**Stated exercise A**
Edit the rows from the line with "Open the View menu" up to and including the final row, replacing "Viewport" with "Window" and changing nothing else. Return only those lines.

SUMO Student Project Ideas

Interested students should see the introductory presentation on SUMO, with accompanying audio.

1. Natural Language Generation. Translate the SUMO natural language generation templates into a language not currently covered here. These templates allow Sigma to generate paraphrases of axioms automatically in different languages. (1 week of work) For example, you can see for the definitions shown that the formal axiom on the left is automatically converted to the English paraphrase on the right.

   (=> (and (instance ?AMBULATE Ambulating) (agent ?AMBULATE ?AGENT)) (attribute ?AGENT Standing))

   if a process is an instance of ambulating and an agent is an agent of process then standing is an attribute of agent

   This process uses several language templates, including

       (termFormat EnglishLanguage Ambulating "ambulating")
       (format EnglishLanguage agent "%2 is %n an &%agent of %1")

   1. Expand the coverage of this file in both English and the target language to handle all 20,000 terms (including relations) in all of SUMO (several months, maybe less with some scripts to help automate part of it)
   2. Extend the functionality of Sigma's com.articulate.sigma.LanguageFormatter to handle any linguistic features of the target language not present in English that affect the language paraphrase presentation and possibly extend the simplistic formatting symbol language (%p, %n etc as described at the top of the format file) (several months of work in Java)

**Given records**
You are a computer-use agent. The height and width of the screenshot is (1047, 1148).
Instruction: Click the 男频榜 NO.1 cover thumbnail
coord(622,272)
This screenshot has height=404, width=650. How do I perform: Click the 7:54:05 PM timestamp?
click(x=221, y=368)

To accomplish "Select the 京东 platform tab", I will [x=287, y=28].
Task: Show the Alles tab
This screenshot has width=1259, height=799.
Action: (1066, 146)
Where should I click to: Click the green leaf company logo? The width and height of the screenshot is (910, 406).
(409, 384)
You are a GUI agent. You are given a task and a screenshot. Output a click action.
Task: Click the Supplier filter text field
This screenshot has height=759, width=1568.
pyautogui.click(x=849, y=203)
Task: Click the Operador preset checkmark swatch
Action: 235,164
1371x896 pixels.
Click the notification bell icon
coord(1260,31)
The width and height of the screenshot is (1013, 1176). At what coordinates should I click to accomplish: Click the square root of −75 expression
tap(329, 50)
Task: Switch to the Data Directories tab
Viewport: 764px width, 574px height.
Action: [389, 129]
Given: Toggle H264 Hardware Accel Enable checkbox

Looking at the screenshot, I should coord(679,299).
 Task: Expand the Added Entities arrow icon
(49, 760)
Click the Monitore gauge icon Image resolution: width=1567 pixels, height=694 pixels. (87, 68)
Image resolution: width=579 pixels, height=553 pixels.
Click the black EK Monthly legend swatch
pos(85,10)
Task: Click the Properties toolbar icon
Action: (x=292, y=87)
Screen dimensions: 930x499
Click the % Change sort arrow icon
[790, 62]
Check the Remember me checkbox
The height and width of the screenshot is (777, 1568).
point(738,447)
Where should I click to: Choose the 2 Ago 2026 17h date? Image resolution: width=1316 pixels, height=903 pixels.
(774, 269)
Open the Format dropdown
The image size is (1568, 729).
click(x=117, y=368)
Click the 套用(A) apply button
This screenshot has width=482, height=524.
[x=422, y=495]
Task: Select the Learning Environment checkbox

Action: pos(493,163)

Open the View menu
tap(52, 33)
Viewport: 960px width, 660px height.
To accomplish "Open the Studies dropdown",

**Stated exercise B**
Please retype the whole text on SUMO student project ideas, word for word.

**Correct output A**
Open the View menu
tap(52, 33)
Window: 960px width, 660px height.
To accomplish "Open the Studies dropdown",

**Correct output B**
SUMO Student Project Ideas

Interested students should see the introductory presentation on SUMO, with accompanying audio.

1. Natural Language Generation. Translate the SUMO natural language generation templates into a language not currently covered here. These templates allow Sigma to generate paraphrases of axioms automatically in different languages. (1 week of work) For example, you can see for the definitions shown that the formal axiom on the left is automatically converted to the English paraphrase on the right.

   (=> (and (instance ?AMBULATE Ambulating) (agent ?AMBULATE ?AGENT)) (attribute ?AGENT Standing))

   if a process is an instance of ambulating and an agent is an agent of process then standing is an attribute of agent

   This process uses several language templates, including

       (termFormat EnglishLanguage Ambulating "ambulating")
       (format EnglishLanguage agent "%2 is %n an &%agent of %1")

   1. Expand the coverage of this file in both English and the target language to handle all 20,000 terms (including relations) in all of SUMO (several months, maybe less with some scripts to help automate part of it)
   2. Extend the functionality of Sigma's com.articulate.sigma.LanguageFormatter to handle any linguistic features of the target language not present in English that affect the language paraphrase presentation and possibly extend the simplistic formatting symbol language (%p, %n etc as described at the top of the format file) (several months of work in Java)